La Marsella que nos muestra Robert Guédiguian carece de encanto, o sólo lo justo. Eso me gusta de las ciudades en el cine: son capaces de revelar lo que de otra forma sólo veríamos in situ. Los lugares por los que Daniel y Sylvie pasean a veces mantienen un aura de decadencia romántica que lleva al espectador el aroma del mar; las dársenas del puerto y sus vistas les recuerdan a una juventud que pronto les fue arrebatada. Sin embargo, la Marsella en la que viven sus hijos es algo distinta. Su ciudad está en constante crecimiento, es un lugar vivo en el que el imponente rascacielos convive con los cochambrosos locales cercanos a la autopista. La ciudad de Marsella, como cualquier otra, es un sinfín de rostros. Gloria mundi nos trae sólo unos pocos, aquellos que atañen a la realidad de una familia superviviente y hastiada.
Francia tiene una realidad social turbulenta, una que se ensaña en especial que el no-francés. Que en el cine el diferente sea el que lo pase mal nos reconforta porque nos permite empatizar sabiendo que nosotros tuvimos suerte. Gloria mundi, por meter el dedo en la llaga, nos trae la crisis a casa. La familia de Gloria, una recién nacida a cuyo alrededor no presta atención, se enfrenta a un día a día que desciende en espiral. Guédiguian, llevando al límite a sus protagonistas, pone sobre la mesa cuestiones contundentes como el racismo o el egoísmo traídos por la desesperación y la impotencia. El color de piel ya no es excusa para esta familia francesa, aquí el culpable es el diseño de la sociedad que les toca vivir.

**EXPLORA EL MATERIAL:**
[1] Resume en dos oraciones el texto sobre Gloria mundi.
[2] Reproduce sin cambios, por favor, el fragmento del texto sobre Gloria mundi que empieza con las palabras "Francia tiene una" y termina con "les toca vivir.".

**FILAS DE DATOS:**
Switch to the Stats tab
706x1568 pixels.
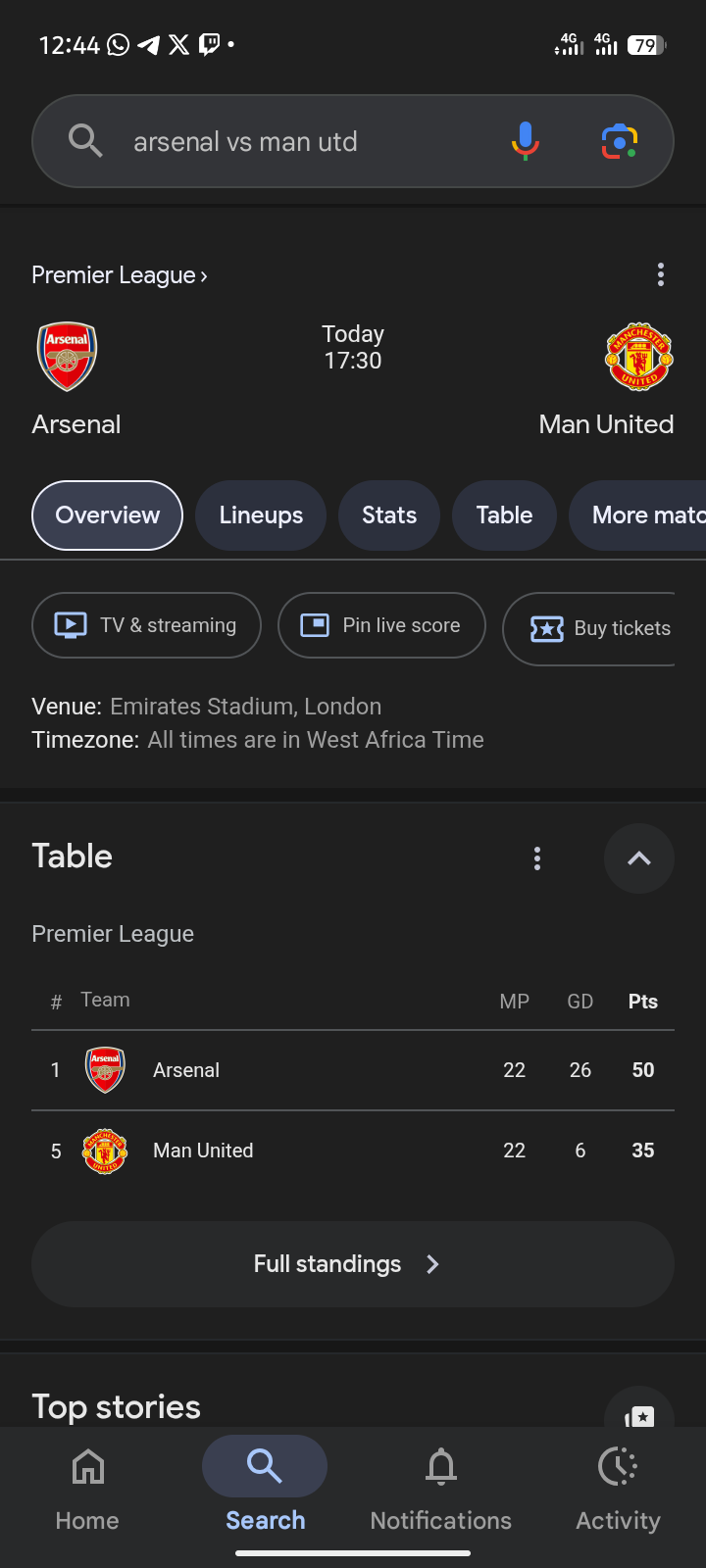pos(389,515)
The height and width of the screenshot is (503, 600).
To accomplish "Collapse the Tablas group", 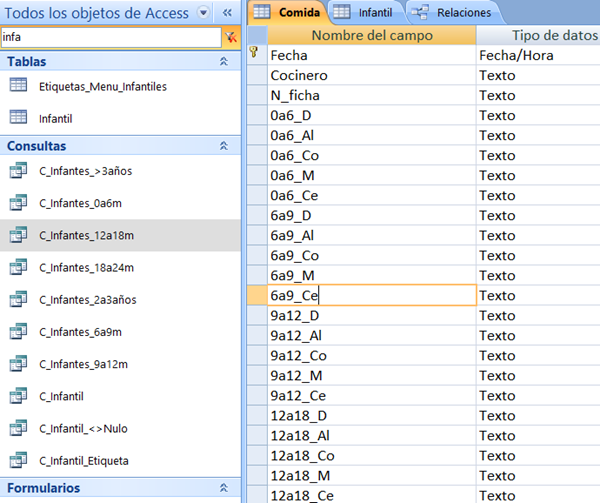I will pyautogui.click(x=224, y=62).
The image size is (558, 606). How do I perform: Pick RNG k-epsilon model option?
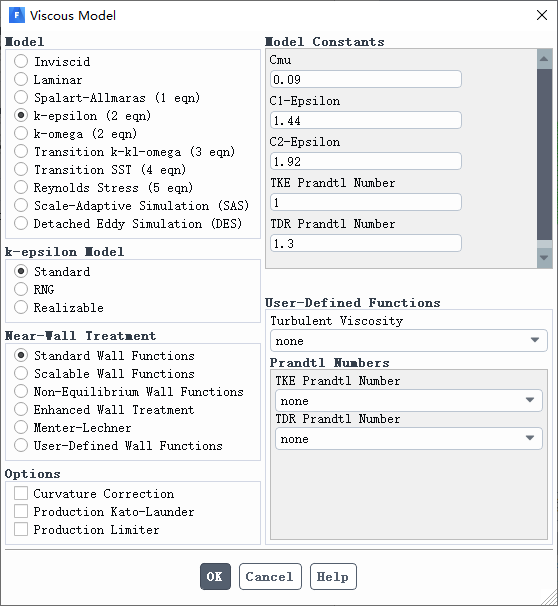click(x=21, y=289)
==
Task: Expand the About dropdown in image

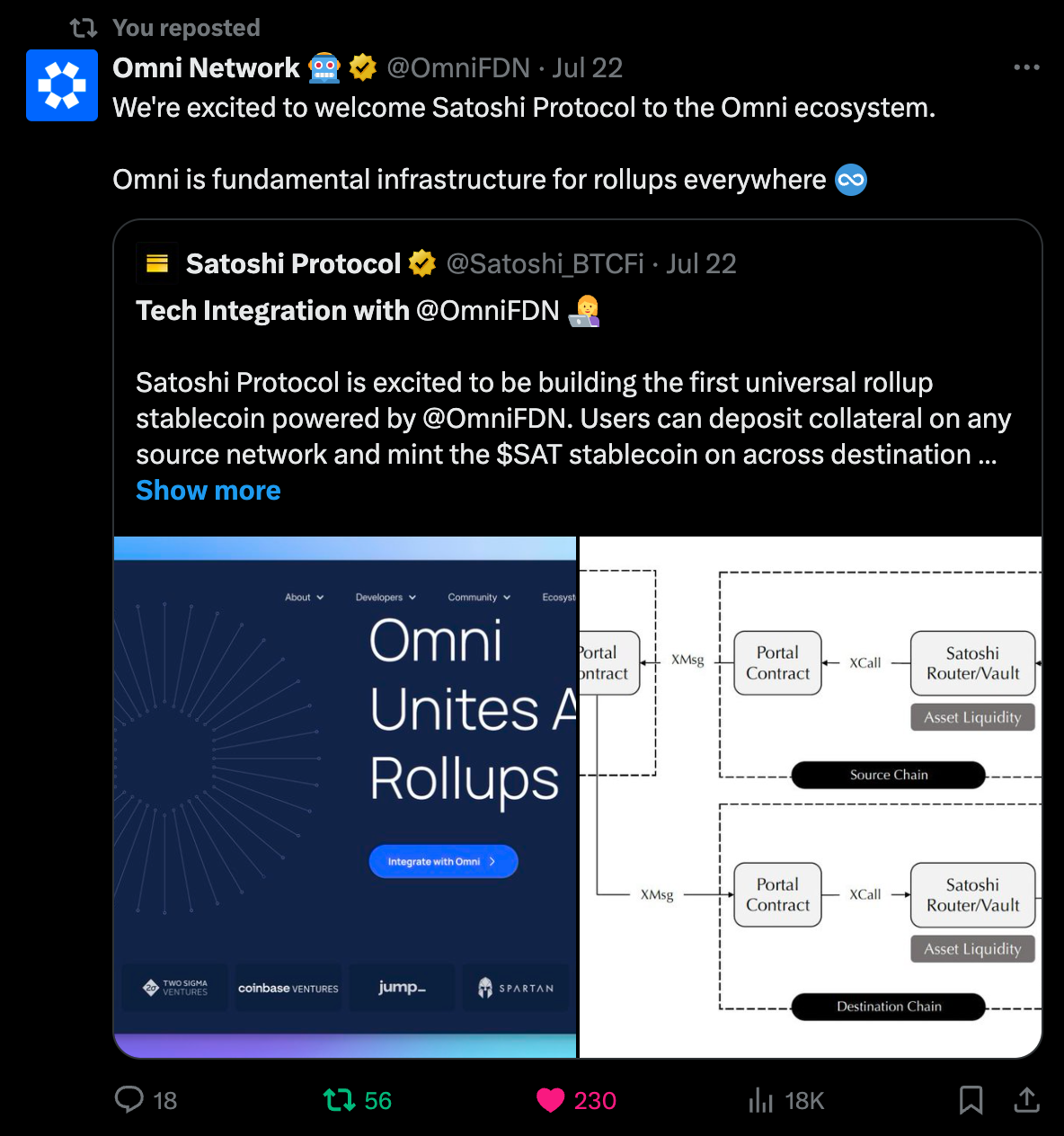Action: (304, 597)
* * *
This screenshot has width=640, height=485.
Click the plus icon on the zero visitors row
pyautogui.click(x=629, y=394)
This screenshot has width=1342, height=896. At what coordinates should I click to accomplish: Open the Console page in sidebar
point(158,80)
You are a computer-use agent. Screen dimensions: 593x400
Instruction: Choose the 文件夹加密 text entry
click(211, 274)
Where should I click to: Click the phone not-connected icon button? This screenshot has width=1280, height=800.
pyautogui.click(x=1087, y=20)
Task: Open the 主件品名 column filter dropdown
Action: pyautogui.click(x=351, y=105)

**SOLUCIONES POR TAREA:**
[1] Gloria mundi, de Robert Guédiguian, muestra una Marsella casi sin encanto, en la que los paseos de Daniel y Sylvie contrastan con la ciudad en constante crecimiento donde viven sus hijos. Al llevar al límite a una familia francesa, la película plantea cuestiones como el racismo o el egoísmo nacidos de la desesperación y la impotencia, y señala como culpable el diseño de la sociedad que les toca vivir.

[2]
Francia tiene una realidad social turbulenta, una que se ensaña en especial que el no-francés. Que en el cine el diferente sea el que lo pase mal nos reconforta porque nos permite empatizar sabiendo que nosotros tuvimos suerte. Gloria mundi, por meter el dedo en la llaga, nos trae la crisis a casa. La familia de Gloria, una recién nacida a cuyo alrededor no presta atención, se enfrenta a un día a día que desciende en espiral. Guédiguian, llevando al límite a sus protagonistas, pone sobre la mesa cuestiones contundentes como el racismo o el egoísmo traídos por la desesperación y la impotencia. El color de piel ya no es excusa para esta familia francesa, aquí el culpable es el diseño de la sociedad que les toca vivir.